What to work on: Return the lines below exactly, starting with the line that contains "This screenshot has height=233, width=405." and stopping after the last line.

Stored records:

· · · · ·

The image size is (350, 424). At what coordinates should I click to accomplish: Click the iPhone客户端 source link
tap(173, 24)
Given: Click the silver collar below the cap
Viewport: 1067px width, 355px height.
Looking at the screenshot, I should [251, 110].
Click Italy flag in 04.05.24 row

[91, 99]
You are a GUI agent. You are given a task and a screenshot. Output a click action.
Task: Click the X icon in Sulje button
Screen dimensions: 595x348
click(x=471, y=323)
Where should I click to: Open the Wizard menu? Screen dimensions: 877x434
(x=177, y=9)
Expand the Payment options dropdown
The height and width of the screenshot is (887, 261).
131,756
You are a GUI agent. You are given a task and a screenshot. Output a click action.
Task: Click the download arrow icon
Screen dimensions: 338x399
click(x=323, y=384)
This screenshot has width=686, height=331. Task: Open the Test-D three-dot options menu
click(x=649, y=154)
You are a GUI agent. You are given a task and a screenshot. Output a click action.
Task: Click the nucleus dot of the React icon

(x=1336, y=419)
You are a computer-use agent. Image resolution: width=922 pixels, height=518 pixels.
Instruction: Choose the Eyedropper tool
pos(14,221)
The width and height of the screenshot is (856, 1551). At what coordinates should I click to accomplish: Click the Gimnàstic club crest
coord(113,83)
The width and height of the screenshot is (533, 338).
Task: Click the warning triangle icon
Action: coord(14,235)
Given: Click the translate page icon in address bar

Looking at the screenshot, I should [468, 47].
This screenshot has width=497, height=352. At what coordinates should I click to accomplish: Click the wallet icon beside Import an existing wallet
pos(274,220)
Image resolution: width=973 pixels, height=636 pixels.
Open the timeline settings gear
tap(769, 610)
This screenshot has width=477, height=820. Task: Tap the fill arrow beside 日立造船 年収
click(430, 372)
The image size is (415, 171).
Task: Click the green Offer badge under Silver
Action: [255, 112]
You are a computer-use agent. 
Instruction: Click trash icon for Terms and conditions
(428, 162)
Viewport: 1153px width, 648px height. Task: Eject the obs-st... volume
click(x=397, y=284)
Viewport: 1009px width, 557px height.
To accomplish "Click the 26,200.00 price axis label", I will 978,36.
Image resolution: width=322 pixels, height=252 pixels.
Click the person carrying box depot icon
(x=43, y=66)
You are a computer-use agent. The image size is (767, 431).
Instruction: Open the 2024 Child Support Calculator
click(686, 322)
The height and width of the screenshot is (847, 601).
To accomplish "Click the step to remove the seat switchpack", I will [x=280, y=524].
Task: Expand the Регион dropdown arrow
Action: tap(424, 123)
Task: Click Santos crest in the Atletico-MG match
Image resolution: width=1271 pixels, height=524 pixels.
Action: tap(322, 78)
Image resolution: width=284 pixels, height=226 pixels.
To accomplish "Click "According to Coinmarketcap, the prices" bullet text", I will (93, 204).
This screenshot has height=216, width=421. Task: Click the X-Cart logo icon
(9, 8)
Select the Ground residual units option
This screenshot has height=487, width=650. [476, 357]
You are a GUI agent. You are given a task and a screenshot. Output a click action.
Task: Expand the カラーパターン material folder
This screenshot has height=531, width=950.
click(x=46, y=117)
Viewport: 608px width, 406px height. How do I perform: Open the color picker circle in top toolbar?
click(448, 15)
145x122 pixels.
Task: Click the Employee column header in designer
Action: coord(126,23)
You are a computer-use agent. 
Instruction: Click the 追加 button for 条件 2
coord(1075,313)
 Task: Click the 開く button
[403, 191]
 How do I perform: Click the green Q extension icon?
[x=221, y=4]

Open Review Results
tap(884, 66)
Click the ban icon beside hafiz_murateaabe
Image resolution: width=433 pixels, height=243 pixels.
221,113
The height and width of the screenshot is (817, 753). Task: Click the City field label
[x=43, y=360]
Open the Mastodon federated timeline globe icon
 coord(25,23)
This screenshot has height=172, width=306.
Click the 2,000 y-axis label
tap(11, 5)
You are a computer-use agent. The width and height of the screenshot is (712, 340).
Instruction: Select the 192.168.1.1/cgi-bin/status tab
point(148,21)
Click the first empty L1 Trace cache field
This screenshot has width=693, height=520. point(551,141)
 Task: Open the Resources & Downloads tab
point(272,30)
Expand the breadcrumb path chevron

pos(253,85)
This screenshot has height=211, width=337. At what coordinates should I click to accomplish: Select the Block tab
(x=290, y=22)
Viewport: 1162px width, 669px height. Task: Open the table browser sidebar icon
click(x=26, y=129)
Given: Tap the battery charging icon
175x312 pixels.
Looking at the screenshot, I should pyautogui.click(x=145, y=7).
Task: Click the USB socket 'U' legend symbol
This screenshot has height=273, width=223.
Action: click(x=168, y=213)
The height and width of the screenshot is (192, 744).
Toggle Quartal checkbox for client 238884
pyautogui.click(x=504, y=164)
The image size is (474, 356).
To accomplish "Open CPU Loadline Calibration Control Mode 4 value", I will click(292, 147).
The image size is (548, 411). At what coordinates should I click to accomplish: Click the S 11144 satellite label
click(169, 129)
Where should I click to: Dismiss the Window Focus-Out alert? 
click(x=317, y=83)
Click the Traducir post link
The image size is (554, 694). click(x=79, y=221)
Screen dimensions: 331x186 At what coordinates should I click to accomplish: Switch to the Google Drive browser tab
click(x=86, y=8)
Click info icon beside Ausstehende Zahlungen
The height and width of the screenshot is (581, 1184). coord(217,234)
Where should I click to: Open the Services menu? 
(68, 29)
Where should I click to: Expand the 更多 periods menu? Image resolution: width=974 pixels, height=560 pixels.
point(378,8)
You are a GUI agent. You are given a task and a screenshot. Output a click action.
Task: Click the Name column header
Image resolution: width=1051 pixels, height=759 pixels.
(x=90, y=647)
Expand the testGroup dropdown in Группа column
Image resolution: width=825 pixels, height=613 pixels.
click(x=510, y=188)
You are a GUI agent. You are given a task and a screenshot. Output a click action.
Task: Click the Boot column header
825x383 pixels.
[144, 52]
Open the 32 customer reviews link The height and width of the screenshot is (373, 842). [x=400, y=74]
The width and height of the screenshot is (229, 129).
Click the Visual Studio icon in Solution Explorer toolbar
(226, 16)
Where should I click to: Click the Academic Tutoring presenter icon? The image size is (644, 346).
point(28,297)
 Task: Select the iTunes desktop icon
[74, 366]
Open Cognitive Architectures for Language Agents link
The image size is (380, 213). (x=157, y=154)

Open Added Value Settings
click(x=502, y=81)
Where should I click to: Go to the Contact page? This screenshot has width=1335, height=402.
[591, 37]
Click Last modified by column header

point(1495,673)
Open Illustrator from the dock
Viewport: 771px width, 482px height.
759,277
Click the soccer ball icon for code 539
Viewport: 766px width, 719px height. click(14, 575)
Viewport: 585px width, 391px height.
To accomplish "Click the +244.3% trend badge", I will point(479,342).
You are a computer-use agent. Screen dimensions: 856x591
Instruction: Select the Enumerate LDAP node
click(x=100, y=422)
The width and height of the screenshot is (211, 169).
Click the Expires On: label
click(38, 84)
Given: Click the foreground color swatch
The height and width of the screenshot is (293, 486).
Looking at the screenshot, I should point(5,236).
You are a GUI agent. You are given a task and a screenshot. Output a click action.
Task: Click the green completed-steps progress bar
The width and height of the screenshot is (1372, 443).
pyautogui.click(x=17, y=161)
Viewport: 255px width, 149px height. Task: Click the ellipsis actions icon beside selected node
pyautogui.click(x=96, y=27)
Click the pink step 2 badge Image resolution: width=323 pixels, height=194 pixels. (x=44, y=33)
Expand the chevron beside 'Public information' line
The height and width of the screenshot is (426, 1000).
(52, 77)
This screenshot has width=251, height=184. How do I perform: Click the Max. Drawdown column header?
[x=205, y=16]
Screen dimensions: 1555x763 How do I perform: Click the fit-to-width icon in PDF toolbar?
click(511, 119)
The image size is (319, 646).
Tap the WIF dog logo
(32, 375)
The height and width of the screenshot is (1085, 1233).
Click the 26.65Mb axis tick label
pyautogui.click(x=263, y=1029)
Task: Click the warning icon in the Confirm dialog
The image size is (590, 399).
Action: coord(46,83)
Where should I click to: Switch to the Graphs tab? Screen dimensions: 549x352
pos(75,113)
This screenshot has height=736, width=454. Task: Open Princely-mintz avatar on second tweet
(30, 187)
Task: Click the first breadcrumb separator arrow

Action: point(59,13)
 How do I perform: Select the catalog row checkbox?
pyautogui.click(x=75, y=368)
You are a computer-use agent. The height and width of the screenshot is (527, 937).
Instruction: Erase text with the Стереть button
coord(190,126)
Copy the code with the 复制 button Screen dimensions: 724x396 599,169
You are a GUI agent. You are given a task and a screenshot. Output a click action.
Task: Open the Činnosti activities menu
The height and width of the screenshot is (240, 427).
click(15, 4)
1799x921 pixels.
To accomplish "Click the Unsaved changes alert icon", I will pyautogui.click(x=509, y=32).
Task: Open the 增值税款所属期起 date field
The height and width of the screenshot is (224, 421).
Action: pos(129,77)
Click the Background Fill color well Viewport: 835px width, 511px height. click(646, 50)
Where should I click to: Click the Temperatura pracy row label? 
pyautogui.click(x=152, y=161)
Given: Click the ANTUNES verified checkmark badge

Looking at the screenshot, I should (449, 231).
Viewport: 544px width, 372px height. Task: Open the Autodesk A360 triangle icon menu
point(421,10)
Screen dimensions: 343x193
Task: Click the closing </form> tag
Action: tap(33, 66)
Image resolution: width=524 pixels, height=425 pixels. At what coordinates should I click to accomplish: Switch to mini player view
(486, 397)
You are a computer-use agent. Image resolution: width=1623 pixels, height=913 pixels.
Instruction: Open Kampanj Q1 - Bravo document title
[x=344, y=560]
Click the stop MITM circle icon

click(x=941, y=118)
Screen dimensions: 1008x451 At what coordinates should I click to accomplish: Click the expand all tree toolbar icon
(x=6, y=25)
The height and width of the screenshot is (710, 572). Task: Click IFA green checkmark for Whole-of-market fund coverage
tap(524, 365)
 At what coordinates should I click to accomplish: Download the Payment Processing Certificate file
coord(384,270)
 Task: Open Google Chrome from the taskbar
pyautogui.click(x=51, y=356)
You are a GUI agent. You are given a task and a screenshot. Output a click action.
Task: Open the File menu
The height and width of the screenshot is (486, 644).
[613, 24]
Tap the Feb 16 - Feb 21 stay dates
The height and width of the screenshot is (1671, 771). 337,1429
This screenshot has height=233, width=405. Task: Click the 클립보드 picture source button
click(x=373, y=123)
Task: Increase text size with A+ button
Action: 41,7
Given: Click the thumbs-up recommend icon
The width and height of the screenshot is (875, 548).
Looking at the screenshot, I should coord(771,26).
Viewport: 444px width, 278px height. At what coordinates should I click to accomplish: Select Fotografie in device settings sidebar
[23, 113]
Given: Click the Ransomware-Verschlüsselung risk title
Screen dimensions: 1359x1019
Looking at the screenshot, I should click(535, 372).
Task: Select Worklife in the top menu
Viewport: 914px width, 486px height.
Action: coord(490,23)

· · · · ·

Solution to this exercise:
This screenshot has height=233, width=405. Task: Click the 클립보드 picture source button
click(x=373, y=123)
Task: Increase text size with A+ button
Action: 41,7
Given: Click the thumbs-up recommend icon
The width and height of the screenshot is (875, 548).
Looking at the screenshot, I should coord(771,26).
Viewport: 444px width, 278px height. At what coordinates should I click to accomplish: Select Fotografie in device settings sidebar
[23, 113]
Given: Click the Ransomware-Verschlüsselung risk title
Screen dimensions: 1359x1019
Looking at the screenshot, I should click(535, 372).
Task: Select Worklife in the top menu
Viewport: 914px width, 486px height.
Action: coord(490,23)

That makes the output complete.